[Stored items]

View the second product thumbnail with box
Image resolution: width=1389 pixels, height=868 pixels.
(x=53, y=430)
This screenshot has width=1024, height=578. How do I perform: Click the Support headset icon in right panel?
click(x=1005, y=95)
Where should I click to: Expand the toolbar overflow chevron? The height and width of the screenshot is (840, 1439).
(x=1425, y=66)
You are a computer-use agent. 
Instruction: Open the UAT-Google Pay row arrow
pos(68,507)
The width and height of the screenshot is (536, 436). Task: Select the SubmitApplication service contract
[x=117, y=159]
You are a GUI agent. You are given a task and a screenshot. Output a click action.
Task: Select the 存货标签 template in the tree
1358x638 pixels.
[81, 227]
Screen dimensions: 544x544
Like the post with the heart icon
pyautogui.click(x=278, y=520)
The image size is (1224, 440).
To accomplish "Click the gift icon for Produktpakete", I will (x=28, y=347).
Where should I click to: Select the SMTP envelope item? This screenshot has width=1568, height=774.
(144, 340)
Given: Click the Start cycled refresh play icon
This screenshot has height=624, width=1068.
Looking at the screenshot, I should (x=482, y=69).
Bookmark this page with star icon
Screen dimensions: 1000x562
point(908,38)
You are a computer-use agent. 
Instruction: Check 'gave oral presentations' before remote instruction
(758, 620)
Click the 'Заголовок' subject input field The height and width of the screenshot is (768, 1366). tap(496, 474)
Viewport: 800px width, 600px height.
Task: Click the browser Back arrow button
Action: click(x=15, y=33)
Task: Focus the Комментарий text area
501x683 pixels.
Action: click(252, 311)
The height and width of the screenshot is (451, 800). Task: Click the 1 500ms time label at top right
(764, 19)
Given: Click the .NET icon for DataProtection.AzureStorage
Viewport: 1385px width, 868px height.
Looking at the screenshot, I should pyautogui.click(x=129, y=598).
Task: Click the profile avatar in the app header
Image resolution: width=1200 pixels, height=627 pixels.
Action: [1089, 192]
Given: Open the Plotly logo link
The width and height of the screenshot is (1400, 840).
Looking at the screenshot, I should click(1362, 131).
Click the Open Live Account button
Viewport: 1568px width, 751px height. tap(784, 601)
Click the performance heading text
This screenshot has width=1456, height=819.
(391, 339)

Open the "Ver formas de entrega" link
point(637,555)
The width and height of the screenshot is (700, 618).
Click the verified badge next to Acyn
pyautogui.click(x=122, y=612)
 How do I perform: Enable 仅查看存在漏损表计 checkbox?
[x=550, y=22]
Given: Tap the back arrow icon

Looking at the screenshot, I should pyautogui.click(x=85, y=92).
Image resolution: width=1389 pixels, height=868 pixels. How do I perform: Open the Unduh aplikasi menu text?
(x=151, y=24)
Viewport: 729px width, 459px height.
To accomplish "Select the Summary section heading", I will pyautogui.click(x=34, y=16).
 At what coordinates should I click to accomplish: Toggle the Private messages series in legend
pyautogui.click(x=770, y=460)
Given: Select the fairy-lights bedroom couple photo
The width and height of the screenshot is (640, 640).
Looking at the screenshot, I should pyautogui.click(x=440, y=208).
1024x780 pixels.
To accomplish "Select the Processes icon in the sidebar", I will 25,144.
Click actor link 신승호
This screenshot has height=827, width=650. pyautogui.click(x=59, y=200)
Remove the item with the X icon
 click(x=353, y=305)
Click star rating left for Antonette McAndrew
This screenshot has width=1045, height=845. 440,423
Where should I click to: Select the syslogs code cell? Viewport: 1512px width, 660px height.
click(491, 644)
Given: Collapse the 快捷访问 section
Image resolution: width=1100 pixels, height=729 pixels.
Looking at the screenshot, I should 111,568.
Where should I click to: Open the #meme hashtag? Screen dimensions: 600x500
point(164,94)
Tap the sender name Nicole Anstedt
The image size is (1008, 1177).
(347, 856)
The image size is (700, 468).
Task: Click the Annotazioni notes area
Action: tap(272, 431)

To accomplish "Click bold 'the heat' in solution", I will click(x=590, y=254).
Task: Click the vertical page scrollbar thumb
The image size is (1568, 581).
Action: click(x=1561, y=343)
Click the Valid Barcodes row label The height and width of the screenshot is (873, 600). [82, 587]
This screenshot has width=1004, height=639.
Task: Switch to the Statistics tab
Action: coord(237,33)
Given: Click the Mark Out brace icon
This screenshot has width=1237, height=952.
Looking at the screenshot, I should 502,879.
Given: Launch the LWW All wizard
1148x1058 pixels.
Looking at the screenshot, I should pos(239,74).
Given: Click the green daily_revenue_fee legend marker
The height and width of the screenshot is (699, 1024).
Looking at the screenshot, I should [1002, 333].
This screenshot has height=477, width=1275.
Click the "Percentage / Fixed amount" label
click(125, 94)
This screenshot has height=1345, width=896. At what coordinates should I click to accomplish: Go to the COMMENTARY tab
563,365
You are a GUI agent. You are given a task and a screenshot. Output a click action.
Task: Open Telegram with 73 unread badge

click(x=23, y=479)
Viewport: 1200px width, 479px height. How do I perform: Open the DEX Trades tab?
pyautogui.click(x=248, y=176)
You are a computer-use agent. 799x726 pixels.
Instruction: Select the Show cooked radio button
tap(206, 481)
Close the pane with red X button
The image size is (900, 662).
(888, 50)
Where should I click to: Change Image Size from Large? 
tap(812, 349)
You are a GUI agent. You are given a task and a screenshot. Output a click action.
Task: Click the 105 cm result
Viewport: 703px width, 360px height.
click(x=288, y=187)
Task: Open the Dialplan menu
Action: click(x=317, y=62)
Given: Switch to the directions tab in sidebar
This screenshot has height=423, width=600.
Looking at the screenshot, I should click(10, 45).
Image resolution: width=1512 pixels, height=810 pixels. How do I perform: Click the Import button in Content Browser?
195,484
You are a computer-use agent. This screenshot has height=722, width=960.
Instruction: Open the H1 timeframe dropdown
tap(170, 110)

Your objective: Could you give the number of lines in the data above that contain the string "computer", with no other words?

Response: 4